> **Work instructions**
Starting at the line with "You are a GUI", copy each line through the last one below exactly as written, without any pictures.

(Data records)

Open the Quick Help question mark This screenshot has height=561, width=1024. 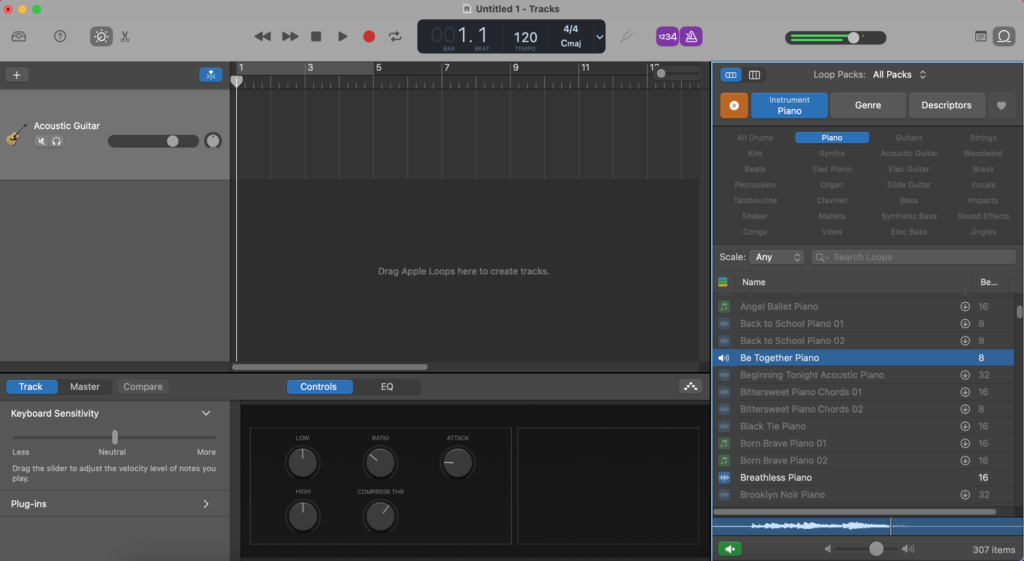60,36
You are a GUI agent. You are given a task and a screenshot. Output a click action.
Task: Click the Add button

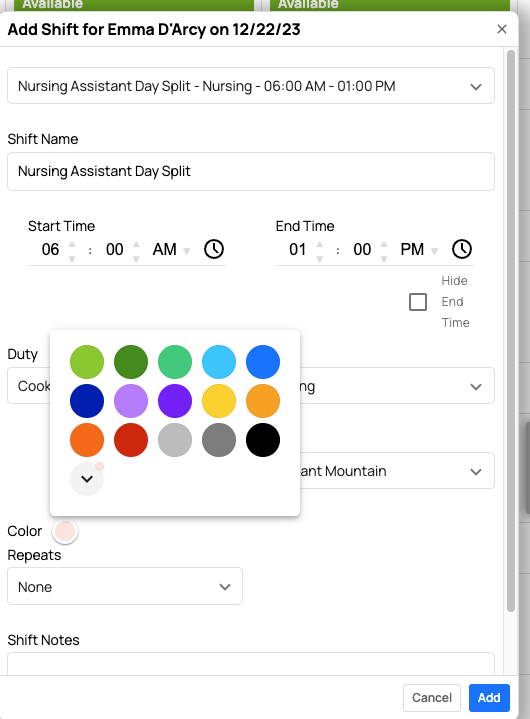(489, 697)
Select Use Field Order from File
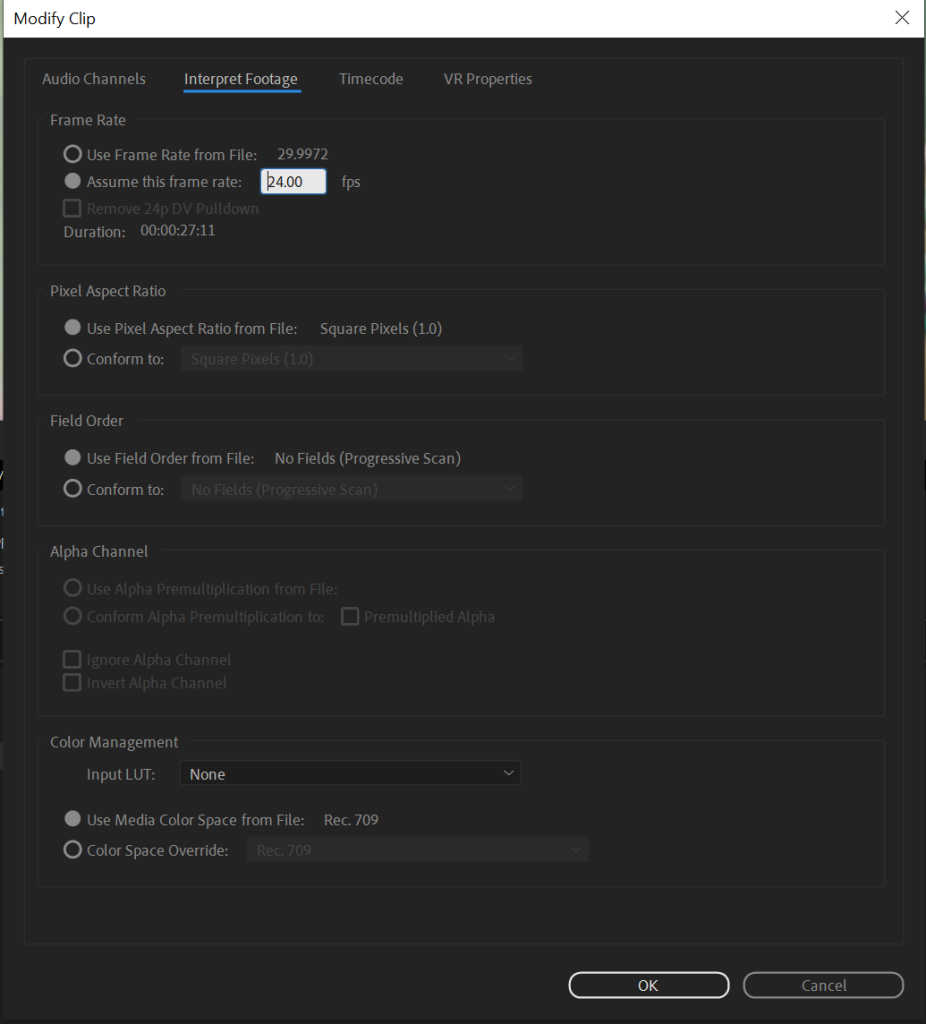 pyautogui.click(x=73, y=458)

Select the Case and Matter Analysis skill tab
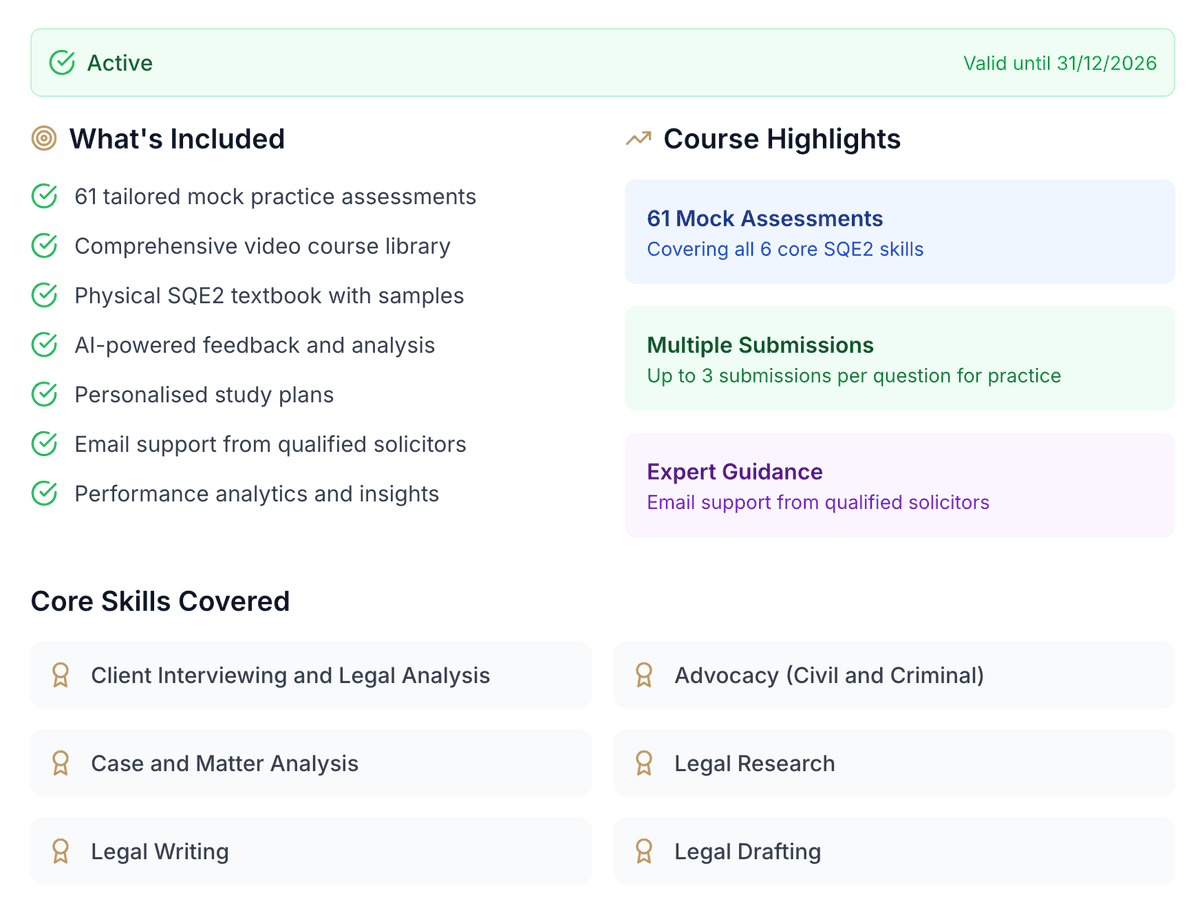[311, 763]
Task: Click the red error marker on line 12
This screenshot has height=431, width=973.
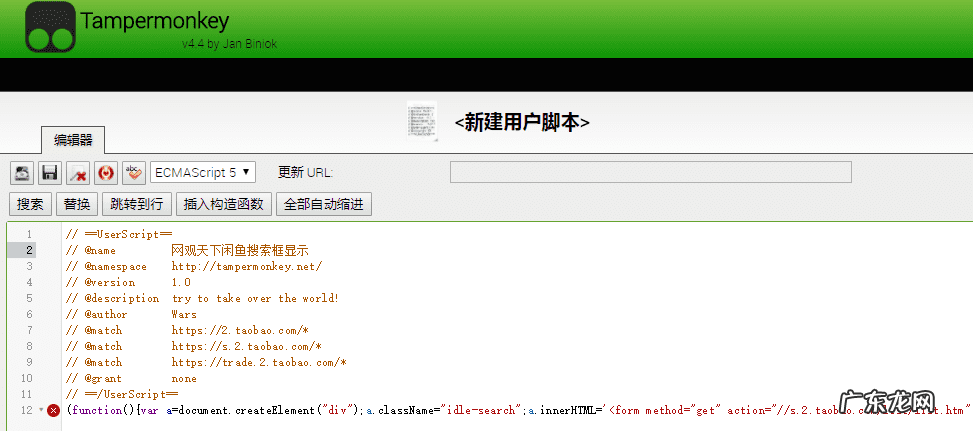Action: (x=53, y=411)
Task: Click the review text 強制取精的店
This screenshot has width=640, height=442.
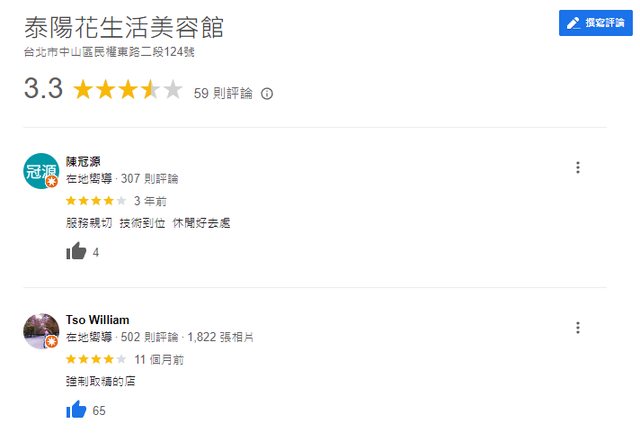Action: pyautogui.click(x=101, y=382)
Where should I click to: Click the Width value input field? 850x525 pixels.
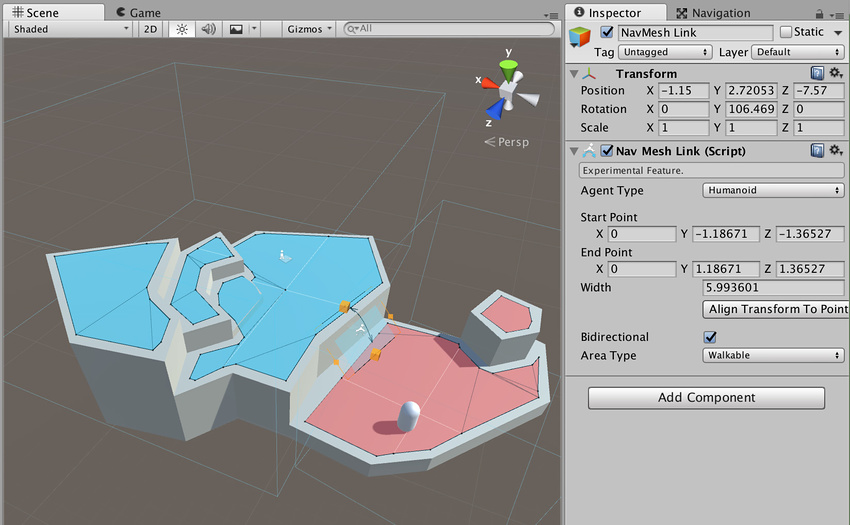point(774,288)
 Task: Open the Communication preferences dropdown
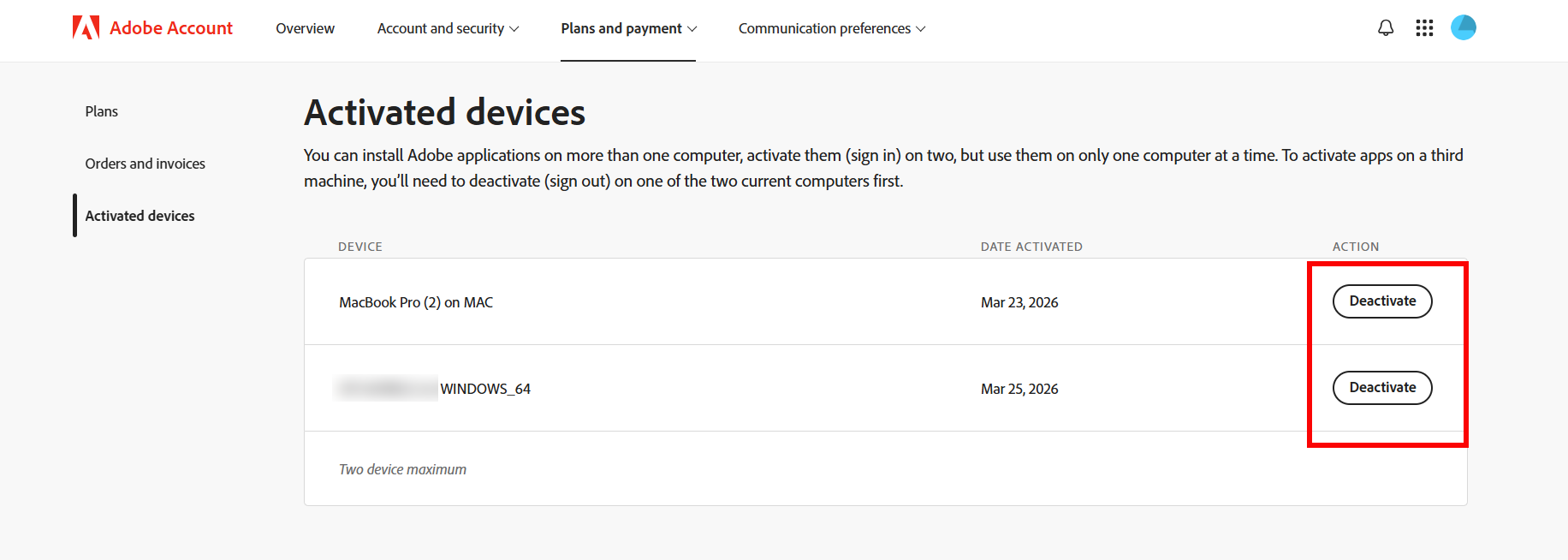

> **Task answer**
You are a GUI agent. You are given a task and a screenshot. Output a click action.
Task: Click the Add button

(489, 697)
Select Use Field Order from File
 pyautogui.click(x=73, y=458)

Select the Case and Matter Analysis skill tab
[311, 763]
Task: Click the red error marker on line 12
This screenshot has height=431, width=973.
Action: (x=53, y=411)
Task: Click the review text 強制取精的店
This screenshot has width=640, height=442.
Action: pyautogui.click(x=101, y=382)
Where should I click to: Click the Width value input field? 850x525 pixels.
point(774,288)
 Task: Open the Communication preferences dropdown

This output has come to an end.